## [ACTION ITEM]
Where the line containing "1456x836 pixels. Task: Open" appears, begin retyping; continue exactly through the final line of the data. Omit every picture.

## [AVAILABLE RECORDS]
___

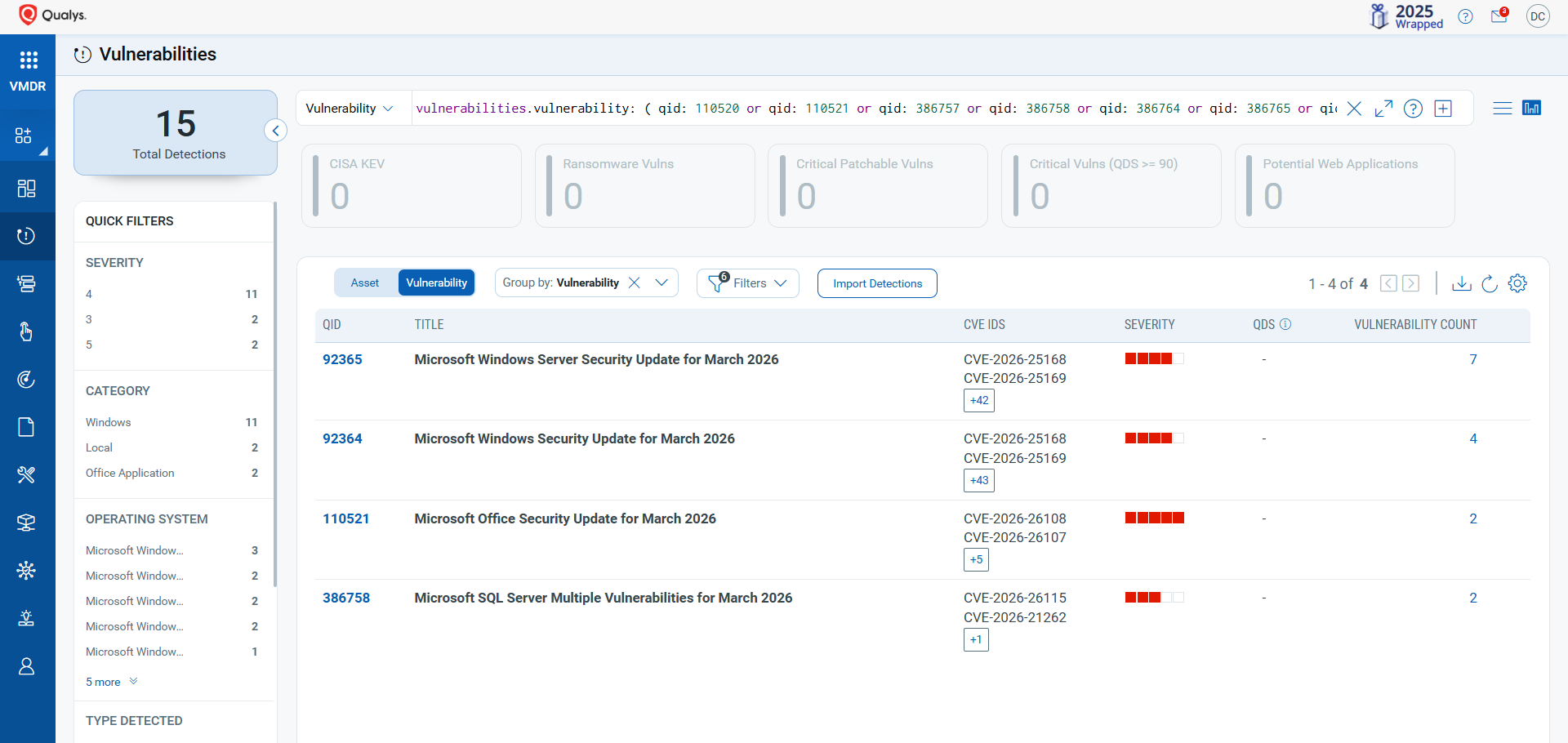
Task: Open the Group by Vulnerability dropdown
Action: coord(662,283)
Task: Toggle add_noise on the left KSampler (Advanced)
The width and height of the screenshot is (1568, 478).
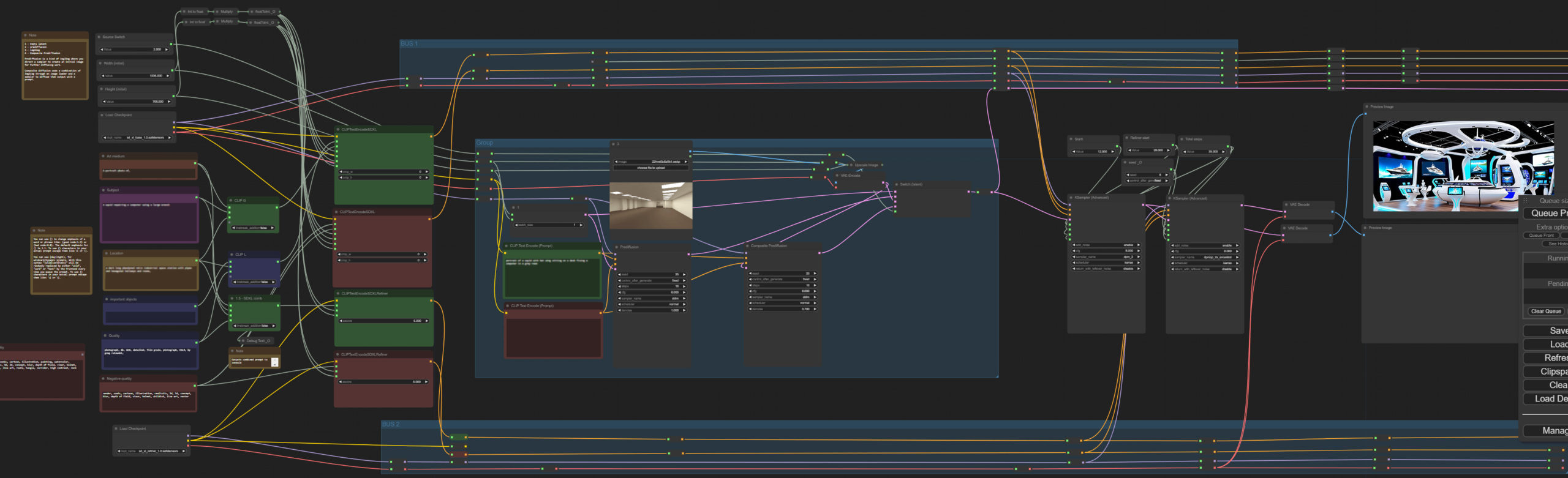Action: [x=1106, y=245]
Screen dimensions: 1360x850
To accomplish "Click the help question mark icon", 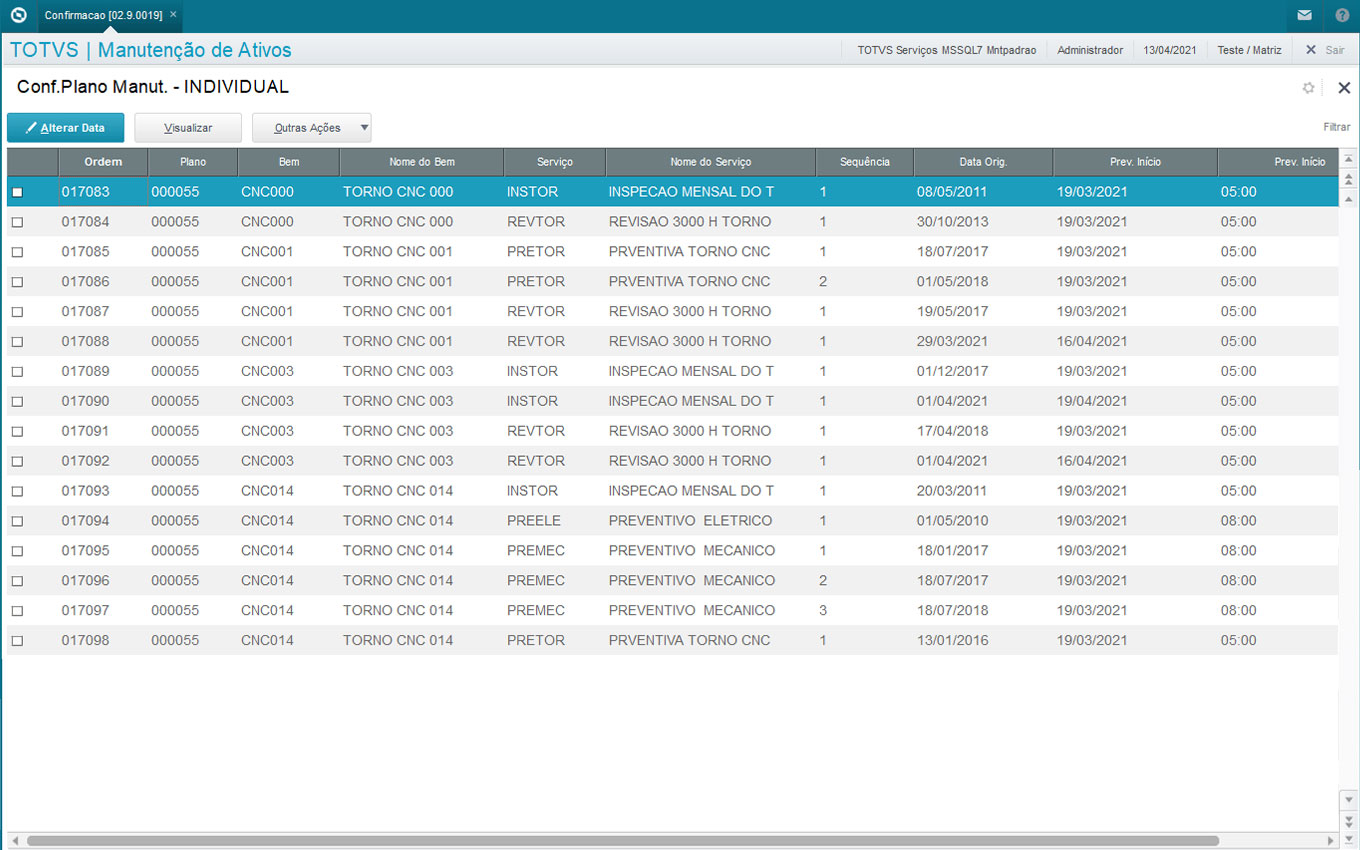I will click(x=1342, y=15).
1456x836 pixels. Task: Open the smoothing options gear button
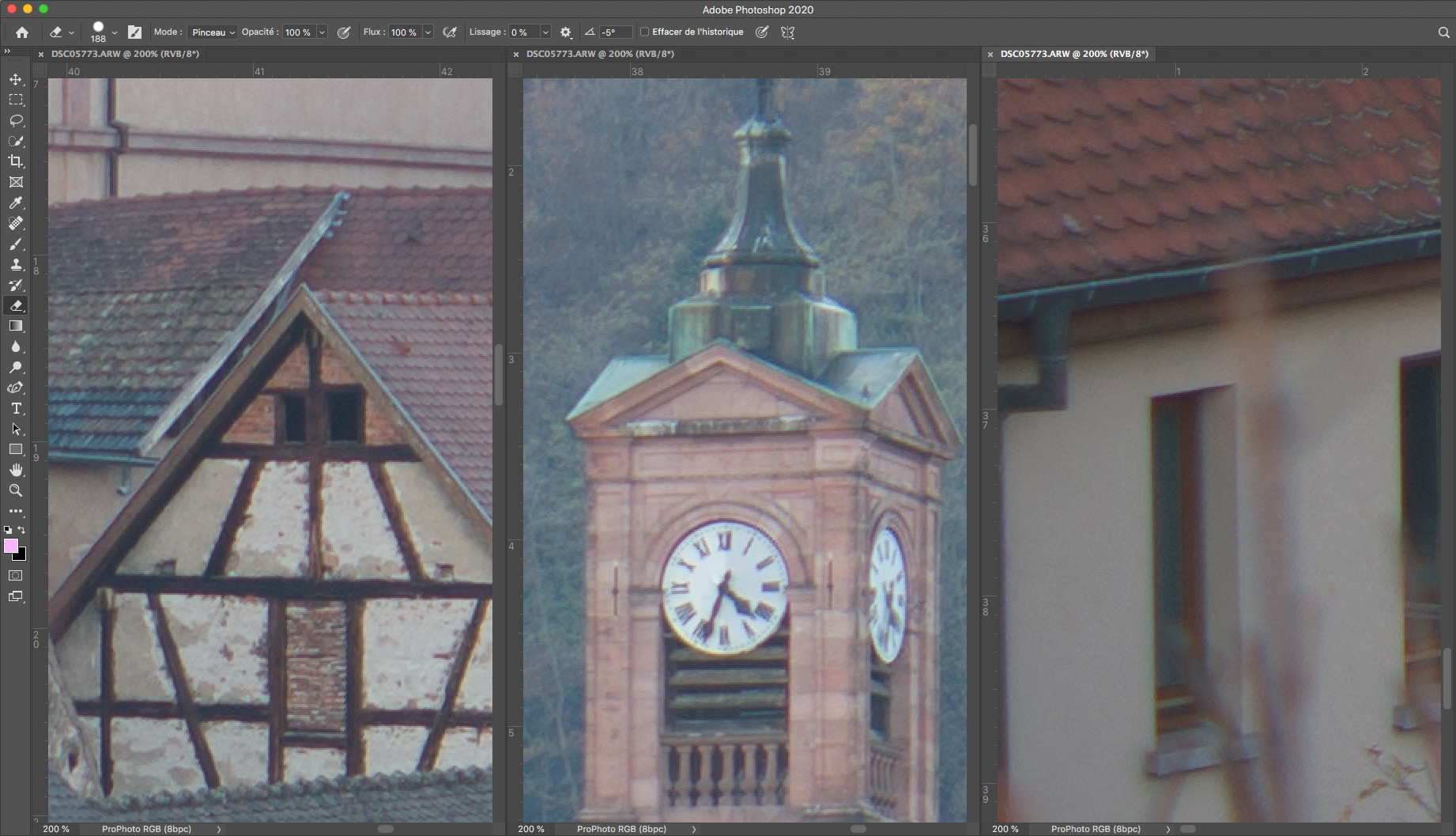tap(566, 32)
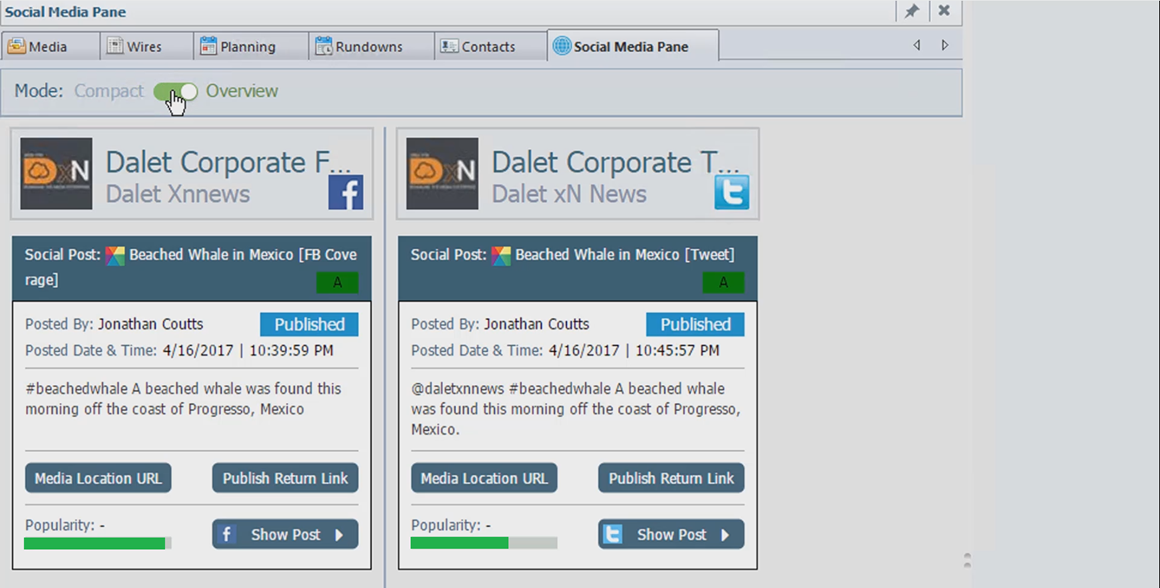Pin the Social Media Pane
The height and width of the screenshot is (588, 1160).
pos(911,11)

___

## [ANSWER FOR THE TASK]
1456x836 pixels. Task: Open the smoothing options gear button
tap(566, 32)
Pin the Social Media Pane
The height and width of the screenshot is (588, 1160).
pos(911,11)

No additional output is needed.